Alcune aree a Nord di Napoli, come l’Aversano e il Giuglianese sono sempre state unite da una omogeneità storica, culturale, antropologica, considerando poi il fatto che, molti comuni ricalcano la medesima struttura geografica, legata alla Diocesi di Aversa, giocoforza si crea una vasta area metropolitana.
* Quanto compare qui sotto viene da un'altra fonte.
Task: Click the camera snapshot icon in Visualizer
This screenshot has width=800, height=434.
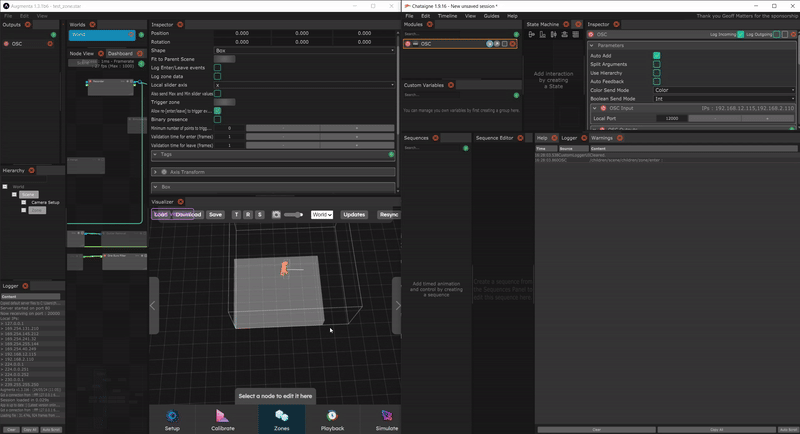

Questi dati inconfutabili si sono rafforzati grazie ad un evento storico, la nascita del Tribunale di Napoli Nord, che come bacino di utenza, un milione e centomila abitanti, è considerato il terzo d’Italia. Per una serie di fattori, sociali, politici e legislativi, tutto lascia propendere per un abbandono dell’idea di provincia, a vantaggio della nascita e dello sviluppo di aree metropolitane. Il caso Napoli Nord di Aversa è, a tal proposito, emblematico. Ben trentotto comuni uniti grazie alla riforma della geografia giudiziaria, un cambiamento intelligente e necessario. Basti pensare al fatto che, alcuni di questi comuni, si sviluppano sul territorio seguendo una linea di continuità, volendo fare degli esempi, centri come Lusciano, Carinaro, Trentola – Ducenta, Teverola, Cesa, Gricignano di Aversa, solo uniti saldamente ad Aversa, creando un tutt’uno, in una vera e propria omogeneità territoriale.

Per quanto riguarda le città di Frattamaggiore ed Afragola, a fare da collante è l’aspetto storico, poiché, le due città appena menzionate hanno origini normanne. Ebbene si, Aversa, Frattamaggiore ed Afragola, sono unite dalla storia poiché hanno origini comuni. Da queste premesse, possiamo arrivare a due importanti assunti, primo la riforma della geografia giudiziaria, con la conseguente nascita del Tribunale di Napoli Nord di Aversa, che è da considerarsi un privilegio, un’occasione da cogliere per tutti, società civile, politica ed amministrazione, secondo, la nascita delle aree metropolitane, che permetterà di dare centralità e risalto a comuni rimasti per troppo tempo all’ombra delle provincie.